Data for the task
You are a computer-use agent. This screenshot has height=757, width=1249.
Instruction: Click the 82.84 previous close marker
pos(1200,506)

* * *

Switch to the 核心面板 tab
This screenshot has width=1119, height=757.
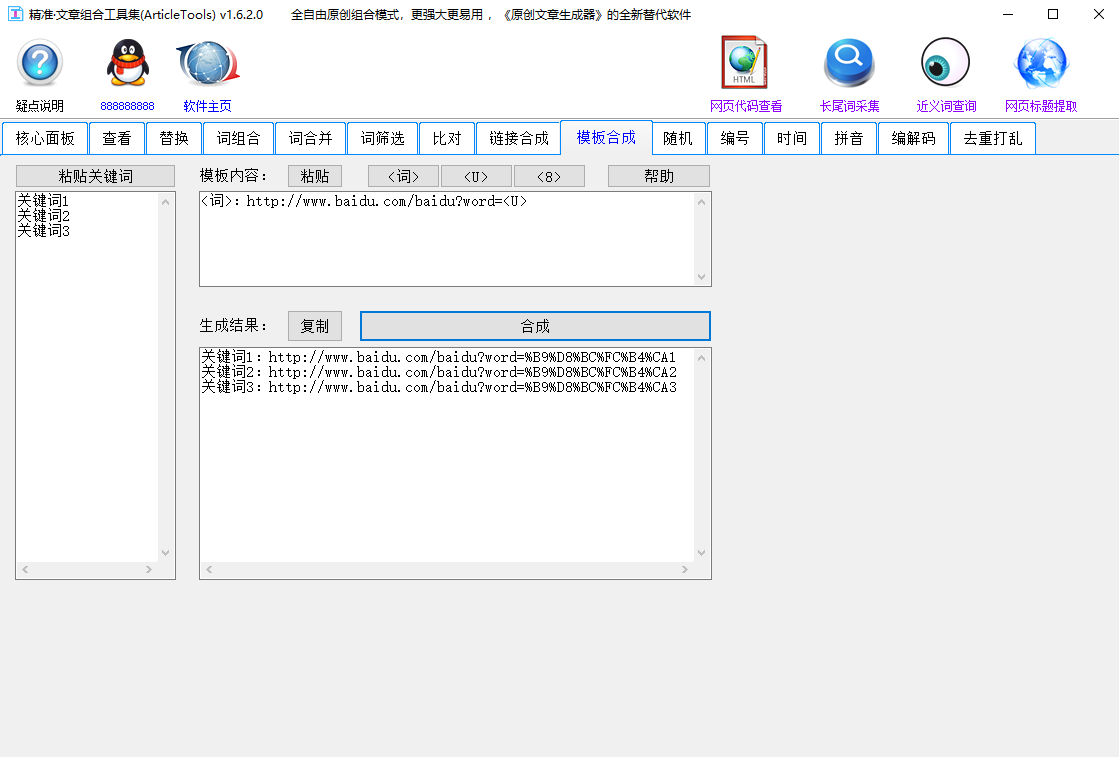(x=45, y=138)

---

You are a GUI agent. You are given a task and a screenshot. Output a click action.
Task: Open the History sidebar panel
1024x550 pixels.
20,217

Requirement
Each line above that contains the word "agent" should be returned.

Response to this task
You are a computer-use agent. This screenshot has height=757, width=1249.
You are a GUI agent. You are given a task and a screenshot. Output a click action.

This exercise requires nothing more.